**MATERIAL PROVIDED**
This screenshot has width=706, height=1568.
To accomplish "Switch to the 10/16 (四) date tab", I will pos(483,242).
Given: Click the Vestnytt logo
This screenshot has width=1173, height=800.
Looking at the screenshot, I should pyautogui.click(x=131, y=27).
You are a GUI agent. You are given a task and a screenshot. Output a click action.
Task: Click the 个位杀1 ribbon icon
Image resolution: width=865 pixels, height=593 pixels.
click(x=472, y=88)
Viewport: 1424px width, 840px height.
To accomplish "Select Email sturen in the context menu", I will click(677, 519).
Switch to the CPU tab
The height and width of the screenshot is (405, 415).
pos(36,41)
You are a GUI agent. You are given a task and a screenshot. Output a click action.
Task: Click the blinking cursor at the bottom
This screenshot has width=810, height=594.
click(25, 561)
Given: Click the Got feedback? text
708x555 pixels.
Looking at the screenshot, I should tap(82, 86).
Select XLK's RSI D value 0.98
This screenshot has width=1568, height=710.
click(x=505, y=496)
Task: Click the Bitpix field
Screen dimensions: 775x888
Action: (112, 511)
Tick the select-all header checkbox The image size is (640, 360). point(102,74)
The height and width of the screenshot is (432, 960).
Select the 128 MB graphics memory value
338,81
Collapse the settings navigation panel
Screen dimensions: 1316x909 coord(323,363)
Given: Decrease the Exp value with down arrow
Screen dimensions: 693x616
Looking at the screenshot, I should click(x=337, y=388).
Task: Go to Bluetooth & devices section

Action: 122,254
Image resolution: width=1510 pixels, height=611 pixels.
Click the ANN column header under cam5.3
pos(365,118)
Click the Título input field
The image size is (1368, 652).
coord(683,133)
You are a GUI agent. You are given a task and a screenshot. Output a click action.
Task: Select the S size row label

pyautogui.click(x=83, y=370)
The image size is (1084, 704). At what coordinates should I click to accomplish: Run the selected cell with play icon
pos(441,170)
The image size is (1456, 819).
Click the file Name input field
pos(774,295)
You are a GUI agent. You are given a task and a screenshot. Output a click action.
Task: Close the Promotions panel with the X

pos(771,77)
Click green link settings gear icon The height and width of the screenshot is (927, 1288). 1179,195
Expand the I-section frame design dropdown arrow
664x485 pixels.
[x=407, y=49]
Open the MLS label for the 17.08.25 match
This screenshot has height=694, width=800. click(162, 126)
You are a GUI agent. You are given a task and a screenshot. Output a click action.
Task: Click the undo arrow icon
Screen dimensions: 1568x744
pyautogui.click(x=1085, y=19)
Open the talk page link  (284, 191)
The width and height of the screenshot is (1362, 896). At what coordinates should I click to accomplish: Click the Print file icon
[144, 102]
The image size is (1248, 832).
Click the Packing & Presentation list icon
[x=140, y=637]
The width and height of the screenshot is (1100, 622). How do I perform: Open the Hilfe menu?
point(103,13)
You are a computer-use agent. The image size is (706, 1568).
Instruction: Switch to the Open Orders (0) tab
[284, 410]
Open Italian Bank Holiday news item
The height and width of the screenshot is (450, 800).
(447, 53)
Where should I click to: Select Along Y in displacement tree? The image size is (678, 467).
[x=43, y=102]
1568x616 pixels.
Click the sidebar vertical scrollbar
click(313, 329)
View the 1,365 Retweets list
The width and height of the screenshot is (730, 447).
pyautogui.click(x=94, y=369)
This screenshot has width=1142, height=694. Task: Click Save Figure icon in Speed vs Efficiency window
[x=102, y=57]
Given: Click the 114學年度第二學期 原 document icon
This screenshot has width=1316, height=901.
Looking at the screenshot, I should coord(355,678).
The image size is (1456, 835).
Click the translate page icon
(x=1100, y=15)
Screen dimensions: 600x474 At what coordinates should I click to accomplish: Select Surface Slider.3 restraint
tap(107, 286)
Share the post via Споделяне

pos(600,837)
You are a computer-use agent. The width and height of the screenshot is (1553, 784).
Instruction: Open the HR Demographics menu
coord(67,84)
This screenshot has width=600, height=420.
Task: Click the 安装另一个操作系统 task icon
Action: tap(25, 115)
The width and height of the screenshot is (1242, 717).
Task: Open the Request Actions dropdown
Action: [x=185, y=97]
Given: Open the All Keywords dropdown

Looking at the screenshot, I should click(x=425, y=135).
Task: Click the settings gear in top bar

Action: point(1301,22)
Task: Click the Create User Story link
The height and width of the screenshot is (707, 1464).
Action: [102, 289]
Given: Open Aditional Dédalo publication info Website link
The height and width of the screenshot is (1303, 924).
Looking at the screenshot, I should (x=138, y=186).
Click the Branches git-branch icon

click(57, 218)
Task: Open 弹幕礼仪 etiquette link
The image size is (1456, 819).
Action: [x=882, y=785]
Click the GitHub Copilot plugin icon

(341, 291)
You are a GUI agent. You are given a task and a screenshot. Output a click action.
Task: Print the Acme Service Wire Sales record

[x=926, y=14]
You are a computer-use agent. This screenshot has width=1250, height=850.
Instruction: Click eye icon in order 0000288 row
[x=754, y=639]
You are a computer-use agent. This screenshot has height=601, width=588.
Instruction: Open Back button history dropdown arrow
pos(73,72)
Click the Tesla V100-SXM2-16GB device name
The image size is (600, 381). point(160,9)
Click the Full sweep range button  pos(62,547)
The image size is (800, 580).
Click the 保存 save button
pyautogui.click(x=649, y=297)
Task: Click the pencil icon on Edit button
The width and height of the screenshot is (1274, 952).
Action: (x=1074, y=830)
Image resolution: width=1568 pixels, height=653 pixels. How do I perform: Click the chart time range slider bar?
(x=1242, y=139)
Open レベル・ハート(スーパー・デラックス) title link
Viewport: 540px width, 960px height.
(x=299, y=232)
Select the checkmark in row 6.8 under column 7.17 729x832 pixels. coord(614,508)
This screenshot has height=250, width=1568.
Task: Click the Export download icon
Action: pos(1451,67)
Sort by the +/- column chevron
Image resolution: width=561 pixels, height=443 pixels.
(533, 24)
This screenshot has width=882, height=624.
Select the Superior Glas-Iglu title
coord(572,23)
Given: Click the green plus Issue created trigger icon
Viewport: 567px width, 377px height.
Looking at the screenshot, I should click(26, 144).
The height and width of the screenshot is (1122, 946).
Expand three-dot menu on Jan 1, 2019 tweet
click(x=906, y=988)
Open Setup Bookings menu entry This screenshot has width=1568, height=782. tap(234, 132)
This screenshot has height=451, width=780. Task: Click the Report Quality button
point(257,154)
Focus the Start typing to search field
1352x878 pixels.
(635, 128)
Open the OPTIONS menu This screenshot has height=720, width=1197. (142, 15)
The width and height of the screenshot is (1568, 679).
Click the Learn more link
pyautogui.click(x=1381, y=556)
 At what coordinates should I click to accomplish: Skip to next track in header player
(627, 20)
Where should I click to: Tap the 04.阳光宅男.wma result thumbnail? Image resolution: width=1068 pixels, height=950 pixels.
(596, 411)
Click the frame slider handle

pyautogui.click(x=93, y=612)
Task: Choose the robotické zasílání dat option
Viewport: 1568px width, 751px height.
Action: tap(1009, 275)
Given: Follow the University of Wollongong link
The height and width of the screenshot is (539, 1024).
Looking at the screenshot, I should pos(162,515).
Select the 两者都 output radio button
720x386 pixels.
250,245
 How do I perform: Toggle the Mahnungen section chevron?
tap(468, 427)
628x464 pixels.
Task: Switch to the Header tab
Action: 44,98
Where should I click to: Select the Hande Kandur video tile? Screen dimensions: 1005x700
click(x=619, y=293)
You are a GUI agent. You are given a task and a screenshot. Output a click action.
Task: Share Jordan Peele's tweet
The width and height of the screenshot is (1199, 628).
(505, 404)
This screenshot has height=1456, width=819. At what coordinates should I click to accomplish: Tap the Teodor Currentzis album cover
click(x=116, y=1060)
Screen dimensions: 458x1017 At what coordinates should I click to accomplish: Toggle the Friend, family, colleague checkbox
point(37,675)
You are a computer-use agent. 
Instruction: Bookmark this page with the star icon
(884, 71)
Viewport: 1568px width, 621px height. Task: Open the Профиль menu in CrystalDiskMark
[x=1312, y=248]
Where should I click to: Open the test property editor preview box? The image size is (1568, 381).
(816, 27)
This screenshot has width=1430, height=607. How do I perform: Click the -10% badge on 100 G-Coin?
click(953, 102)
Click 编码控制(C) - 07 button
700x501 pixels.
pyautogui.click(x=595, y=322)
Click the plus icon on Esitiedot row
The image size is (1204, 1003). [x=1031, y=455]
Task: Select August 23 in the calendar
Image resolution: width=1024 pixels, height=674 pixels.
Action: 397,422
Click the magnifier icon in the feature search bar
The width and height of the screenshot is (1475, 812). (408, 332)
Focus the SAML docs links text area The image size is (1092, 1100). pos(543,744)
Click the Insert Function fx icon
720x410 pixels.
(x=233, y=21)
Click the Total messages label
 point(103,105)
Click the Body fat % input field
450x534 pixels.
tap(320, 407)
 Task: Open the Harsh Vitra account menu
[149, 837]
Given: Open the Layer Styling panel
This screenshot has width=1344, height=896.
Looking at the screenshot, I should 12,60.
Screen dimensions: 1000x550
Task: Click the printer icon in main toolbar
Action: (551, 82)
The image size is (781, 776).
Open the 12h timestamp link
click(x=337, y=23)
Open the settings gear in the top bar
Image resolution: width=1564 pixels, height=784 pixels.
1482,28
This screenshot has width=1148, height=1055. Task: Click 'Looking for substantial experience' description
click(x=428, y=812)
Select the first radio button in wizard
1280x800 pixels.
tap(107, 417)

**WRITTEN INSTRUCTION**
Arrange everything in the listing from the line containing "Task: Open 弹幕礼仪 etiquette link" down to the line containing "[x=754, y=639]" as a numbered list, omitting blank lines.

**PROBLEM SOLUTION**
1. Task: Open 弹幕礼仪 etiquette link
2. The image size is (1456, 819).
3. Action: [x=882, y=785]
4. Click the GitHub Copilot plugin icon
5. (341, 291)
6. You are a GUI agent. You are given a task and a screenshot. Output a click action.
7. Task: Print the Acme Service Wire Sales record
8. [x=926, y=14]
9. You are a computer-use agent. This screenshot has width=1250, height=850.
10. Instruction: Click eye icon in order 0000288 row
11. [x=754, y=639]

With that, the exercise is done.